Seperti apa kebenarannya? Jangan nanti fakta dianggap sebagai kebenaran.
Atau, memang faktanya sudah sesuai dengan kebenaran yang terjadi. Artinya tak butuh penjelasan tambahan.
Yang muncul berbagai penjelasan, yang intinya tidak membantah kebenaran adanya niat cashback. Sembunyi dibalik penjelasan hasil akuntan publik yang menyebut tidak ada penyalahgunaan keuangan organisasi.
Meski dengan memasukan disclaimer, catatan akuntan itu pasti benar. Hanya tidak ada kaitan dengan cashback.
Demi cashback, akhirnya jabatan dipertahankan mati-matian. Lahirlah beragam SK. Mengaduk aturan main organisasi lewat kacamata kepentingan sendiri. Untuk menyelamatkan aksi cashback, antara lain mengembalikan uang ke kas.

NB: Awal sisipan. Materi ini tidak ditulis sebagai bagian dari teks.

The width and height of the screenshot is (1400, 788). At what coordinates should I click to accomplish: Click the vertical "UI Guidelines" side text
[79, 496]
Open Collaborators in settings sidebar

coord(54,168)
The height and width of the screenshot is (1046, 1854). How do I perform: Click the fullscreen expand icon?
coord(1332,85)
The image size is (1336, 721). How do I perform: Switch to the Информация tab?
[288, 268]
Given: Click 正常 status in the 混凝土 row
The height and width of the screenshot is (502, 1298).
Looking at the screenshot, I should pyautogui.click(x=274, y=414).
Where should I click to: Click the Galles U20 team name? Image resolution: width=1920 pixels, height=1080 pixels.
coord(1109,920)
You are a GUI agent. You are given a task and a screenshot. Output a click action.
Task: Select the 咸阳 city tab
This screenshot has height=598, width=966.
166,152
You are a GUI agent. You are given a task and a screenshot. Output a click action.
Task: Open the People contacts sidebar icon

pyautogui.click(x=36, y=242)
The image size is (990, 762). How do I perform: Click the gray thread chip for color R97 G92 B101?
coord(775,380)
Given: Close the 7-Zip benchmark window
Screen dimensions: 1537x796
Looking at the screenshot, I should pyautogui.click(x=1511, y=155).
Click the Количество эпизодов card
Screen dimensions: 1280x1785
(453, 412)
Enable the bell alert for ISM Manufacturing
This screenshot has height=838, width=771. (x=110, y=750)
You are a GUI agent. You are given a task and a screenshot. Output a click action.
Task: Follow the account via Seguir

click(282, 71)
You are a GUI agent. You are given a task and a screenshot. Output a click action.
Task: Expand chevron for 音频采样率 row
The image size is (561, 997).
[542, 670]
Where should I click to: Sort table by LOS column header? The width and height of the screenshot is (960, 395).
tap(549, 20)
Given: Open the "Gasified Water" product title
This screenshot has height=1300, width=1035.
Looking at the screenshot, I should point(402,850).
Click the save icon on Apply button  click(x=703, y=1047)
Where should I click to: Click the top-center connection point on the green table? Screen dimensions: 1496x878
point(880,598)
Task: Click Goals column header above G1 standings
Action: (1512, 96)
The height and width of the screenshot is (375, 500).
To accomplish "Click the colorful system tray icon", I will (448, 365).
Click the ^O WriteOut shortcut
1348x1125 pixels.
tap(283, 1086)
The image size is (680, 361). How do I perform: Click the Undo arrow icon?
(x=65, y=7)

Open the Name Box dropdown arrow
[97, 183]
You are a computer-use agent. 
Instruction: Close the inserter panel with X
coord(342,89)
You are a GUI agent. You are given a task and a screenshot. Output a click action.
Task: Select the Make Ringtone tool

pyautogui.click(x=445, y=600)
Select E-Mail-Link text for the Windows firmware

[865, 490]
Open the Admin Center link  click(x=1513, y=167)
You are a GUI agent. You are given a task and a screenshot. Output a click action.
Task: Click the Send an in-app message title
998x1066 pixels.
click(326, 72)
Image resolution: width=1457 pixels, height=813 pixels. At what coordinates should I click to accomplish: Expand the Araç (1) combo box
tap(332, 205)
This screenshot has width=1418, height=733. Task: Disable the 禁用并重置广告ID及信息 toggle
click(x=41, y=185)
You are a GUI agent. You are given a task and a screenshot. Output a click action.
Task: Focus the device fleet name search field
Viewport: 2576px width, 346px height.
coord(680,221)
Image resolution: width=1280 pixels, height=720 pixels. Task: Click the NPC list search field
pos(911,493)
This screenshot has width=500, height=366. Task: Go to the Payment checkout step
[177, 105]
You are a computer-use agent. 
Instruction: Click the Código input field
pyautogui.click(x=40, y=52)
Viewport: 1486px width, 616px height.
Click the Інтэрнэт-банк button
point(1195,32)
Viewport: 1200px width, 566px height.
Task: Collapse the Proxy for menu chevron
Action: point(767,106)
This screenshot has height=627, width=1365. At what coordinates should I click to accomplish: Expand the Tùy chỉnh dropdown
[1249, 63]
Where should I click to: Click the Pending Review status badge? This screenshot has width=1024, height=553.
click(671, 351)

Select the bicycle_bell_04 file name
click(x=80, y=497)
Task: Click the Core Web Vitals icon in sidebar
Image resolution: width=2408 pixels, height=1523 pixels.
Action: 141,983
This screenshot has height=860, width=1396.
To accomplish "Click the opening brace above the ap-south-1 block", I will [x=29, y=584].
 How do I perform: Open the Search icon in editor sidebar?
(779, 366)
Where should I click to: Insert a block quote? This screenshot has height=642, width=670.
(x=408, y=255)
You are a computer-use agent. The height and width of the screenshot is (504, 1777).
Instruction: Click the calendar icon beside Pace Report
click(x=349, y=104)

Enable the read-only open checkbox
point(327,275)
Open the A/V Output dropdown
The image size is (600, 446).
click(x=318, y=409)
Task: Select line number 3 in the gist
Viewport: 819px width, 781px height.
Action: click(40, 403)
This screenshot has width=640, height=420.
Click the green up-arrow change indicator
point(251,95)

Meluaskan permasalahan dengan menyentuh ranah hukum. Langkah yang memunculkan efek bumerang. Muncul laporan balik ke aparat penegak hukum.
Perseteruan internal kian berkembang. Sebagian besar anggota tidak nyaman dengan adanya ”kongkalingkong” soal uang.
Malu! Pihak ketiga mengusulkan solusi rekonsiliasi, tapi bagi mereka yang kadung malu, rekonsiliasi bukan perkara mudah. Ungkap dulu kenyataannya, apakah kekeliruan, terpeleset, atau memang niat jahat?
Ini agar semua bisa bersalaman dengan hati dan tangan yang bersih.
Cashback bukan haram. Katanya, sejak pengurus ke pengurus organisasi ini, istilah itu dikenal. Sering diberikan sebagai tanda terima kasih.
Saling tau sama tau. Lalu, kenapa kali ini diributkan? Pasti ada sesuatu yang secara kasat mata dinilai tidak wajar.
Entah jumlah, atau calon penerima yang tentunya bukan orang sembarangan.